Saturday, May 17, 2014

The 48th/150th: Reporting the Bloodshed. . .

"Amid sharp and incessant skirmishing, during the thirteenth, fourteenth, and fifteenth [of May] the trenches and batteries were strengthened and improved in every way possible," wrote regimental historian Oliver Bosbyshell. "A strong demonstration to feel the enemy was made on the sixteenth, resulting in northing more than the development of a large force on his part. Skirmish firing was incessant, making life at the front most unhappy."

With little activity and while dodging Confederate skirmishers' bullets--and after burying their own dead and succoring their wounded--many of the soldiers of the 48th Pennsylvania who had survived the storms at the Wilderness and Spotsylvania wrote letters home, reporting the regiment's actions and identifying the casualties. Several of the men wrote to the Miners' Journal of Pottsville, Schuylkill County's leading newspaper.

Among those who wrote to the Journal were Sergeant William Auman of Company G and Colonel Henry Pleasants. Their reports, as reprinted in Joseph Gould's regimental history, follow:


May 15, 1864
Spotsylvania C.H.
To The Editors of the Miners' Journal:
This is the tenth day of the fighting, and from present appearances it will last for some days yet.
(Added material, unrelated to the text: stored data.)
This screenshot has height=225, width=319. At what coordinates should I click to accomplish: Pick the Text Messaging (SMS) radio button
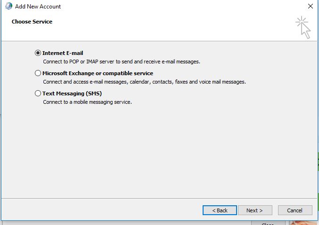[38, 94]
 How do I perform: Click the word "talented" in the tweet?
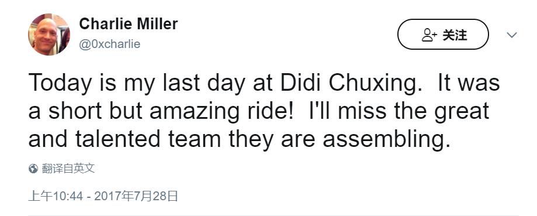[118, 139]
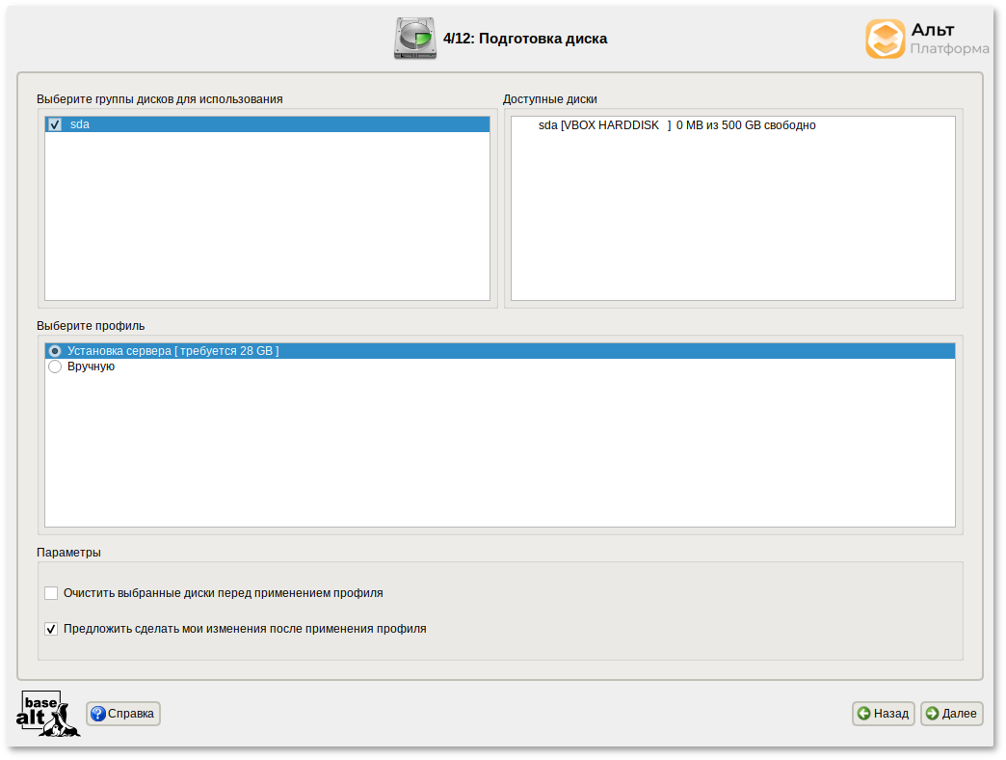The height and width of the screenshot is (760, 1006).
Task: Uncheck the sda disk group checkbox
Action: (x=55, y=124)
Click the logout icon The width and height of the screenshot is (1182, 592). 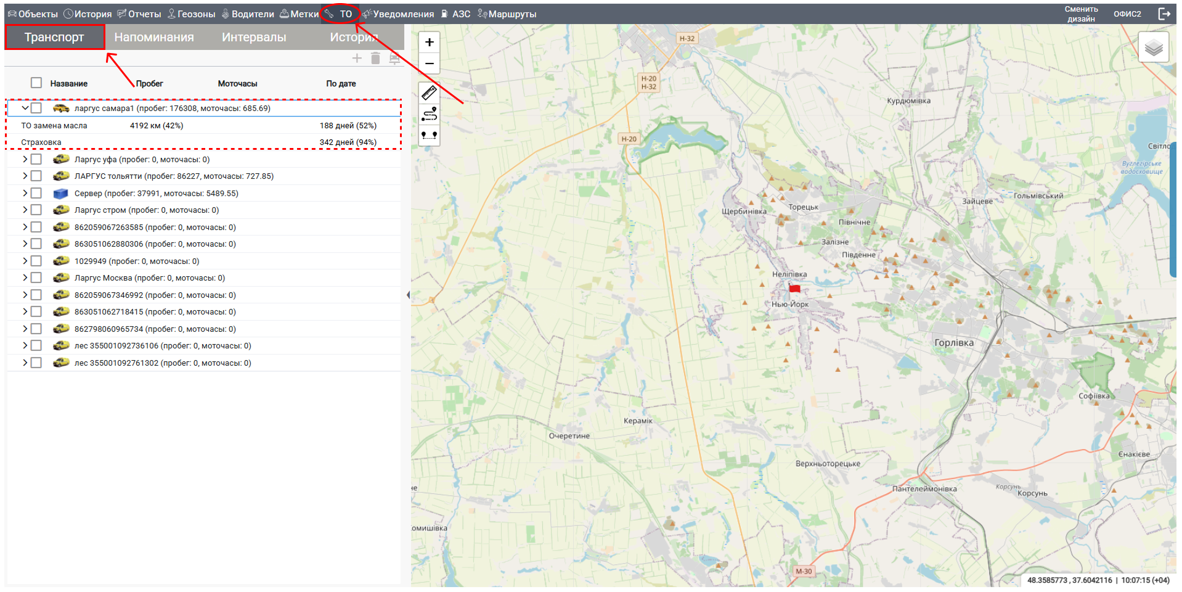[x=1164, y=14]
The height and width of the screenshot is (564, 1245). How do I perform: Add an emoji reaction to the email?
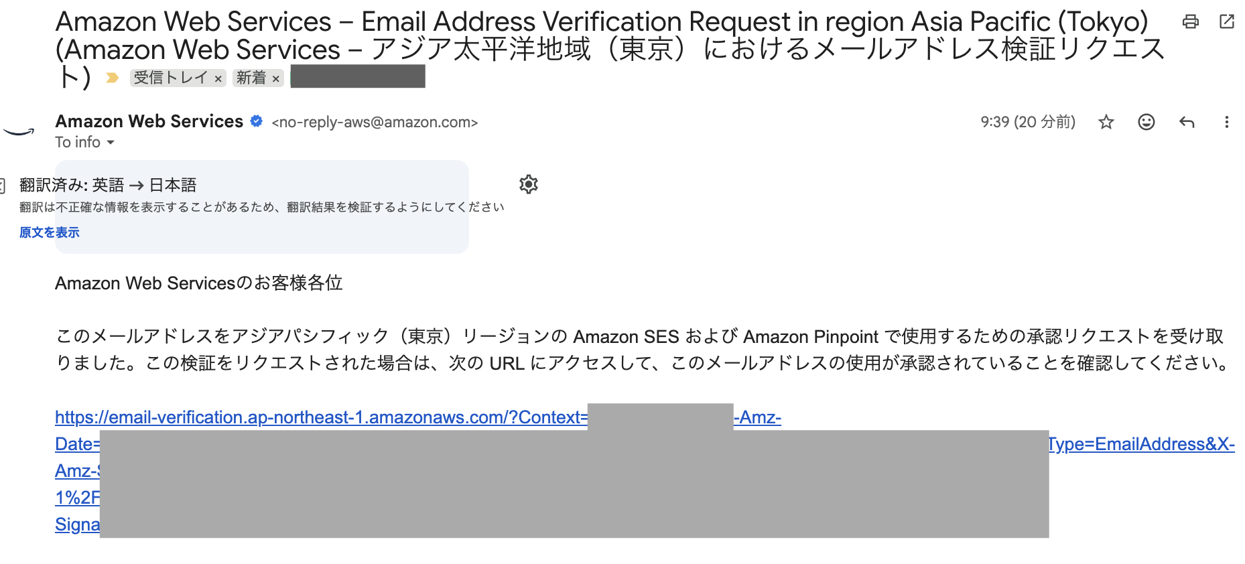tap(1146, 122)
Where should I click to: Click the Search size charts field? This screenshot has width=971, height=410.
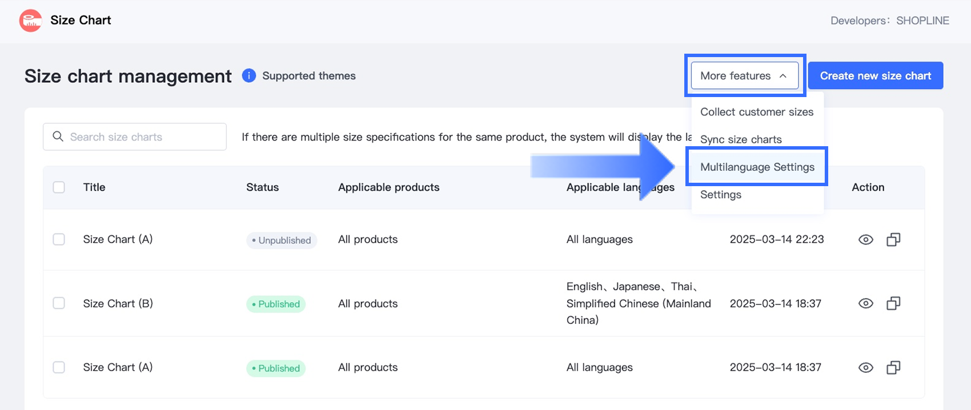click(143, 136)
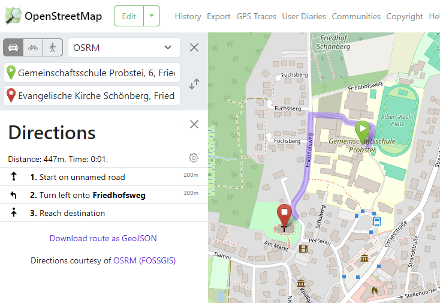Click the OpenStreetMap logo icon
The height and width of the screenshot is (303, 440).
tap(13, 16)
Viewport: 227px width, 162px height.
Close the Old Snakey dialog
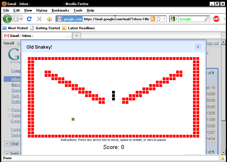198,47
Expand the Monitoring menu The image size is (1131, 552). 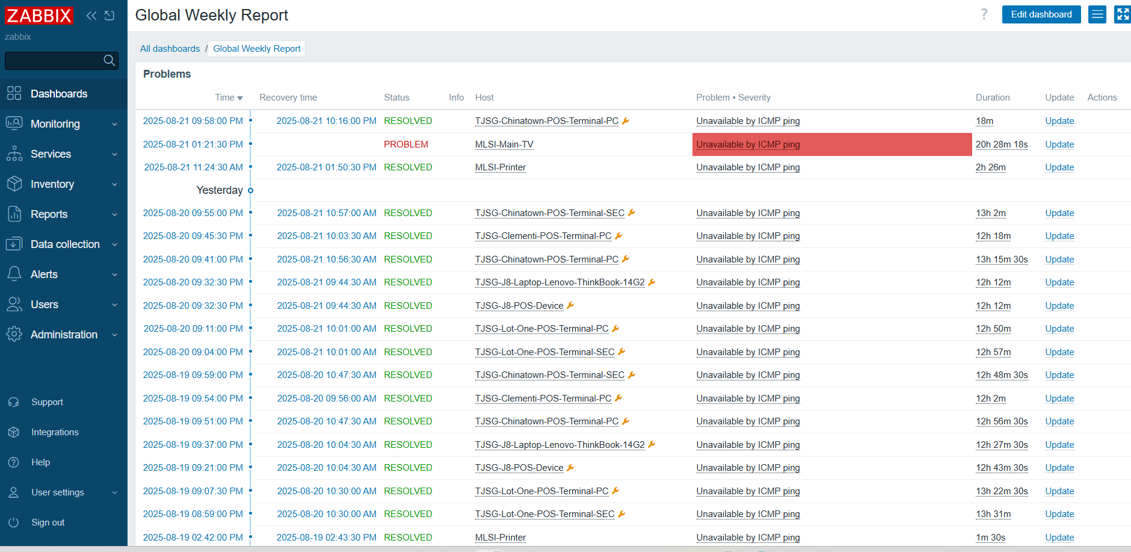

The 48th has been under fire for seven days, and were severely engaged twice. At the Battle of the Wilderness, we were engaged and lost three killed and twelve wounded. On the 12th, we had a hard fight on the ground we now occupy. Our regiment was in the thickest of the fight and lost heavily. Lieut. Henry Jackson was killed beside me. He was struck in the neck by a musket ball. I helped to carry him out. He died while we were carrying him to the hospital. When he was struck he fell against me. I asked him where he was hit; he whispered, "I don't know," and then his head fell to one side, and I saw that he was dying. He never spoke again. The loss in the regiment in that day's fight was one-hundred-thirty-seven, killed, wounded and missing.
We drove the enemy a mile, when we met the 13th Georgia Regiment. We completely annihilated that regiment, taking many prisoners and killing and wounding nearly all the rest. We then charged on the rebel works, but not being supported by the regiment on our right, and being exposed to a terrible cross-fire from the lines of rifle pits and a battery, we were compelled to retire to the left into a wood. Here the left of the regiment was run close to the enemy's earthworks, and a number of our men were shot. We fell back, formed line, and took position on the same ground we were on before we charged. Here we put up breastworks and have been fighting ever since. While I am writing, the bullets are whistling over my head, but as long as we do not expose ourselves, we are quite safe.
Yours, etc
Wm. Auman
Soldiers' Graves on the Spotsylvania Battlefield
(Fredericksburg-Spotsylvania National Military Park: npsfrsp.wordpress.com)
Spottsylvania C.H., May 15th, 1864
Editor Miners' Journal:
Dear Sir: I send you a list of the casualties in the 48th P.V. from the 6th of May to this date. In the Battle of the Wilderness the regiment was hotly engaged on the 6th and skirmished in front on the 7th. On the 6th, 350 men, including nearly all the veterans, skirmished all day on the right, and the rest of the regiment moved with the main portion of the 9th Corps, and were hotly engaged in the centre. The rebel army having fallen back, the 9th Corps was moved to Chancellorsville on the 8th. The 48th was not again engaged until the 12th, when our division advanced toward Spottsylvania on the evening of the 11th, but the battle was not begun until the morning of the 12th. We fought all day, and our regiment having caught three Georgia regiments in a little hollow, with rising ground behind them, which prevented them from retreating, completely annihilated them. We took over two hundred prisoners. One squad of them, which I sent to the rear under Lieut. Bowen, amounted to forty-eight. Afterwards all the troops of the division were ordered to charge, and the 48th advanced in excelled style through an open, marshy ground under heavy fire, but the troops on both flanks giving way, the regiment was moved by the left flank into a ravine in the woods and shielded from the destructive fire of the enemy. Our loss has been heavy, but the 48th has behaved well, and in the action of the 12th, owing to our position on the brow of the hill, five rebels were killed, wounded, or taken prisoners for every man lost by us. Since the 12th, a few men have been wounded by sharpshooters and we still remain on the front line. We have to mourn the loss of many brave men, and one of the best and bravest officers is Lieutenant Henry Jackson.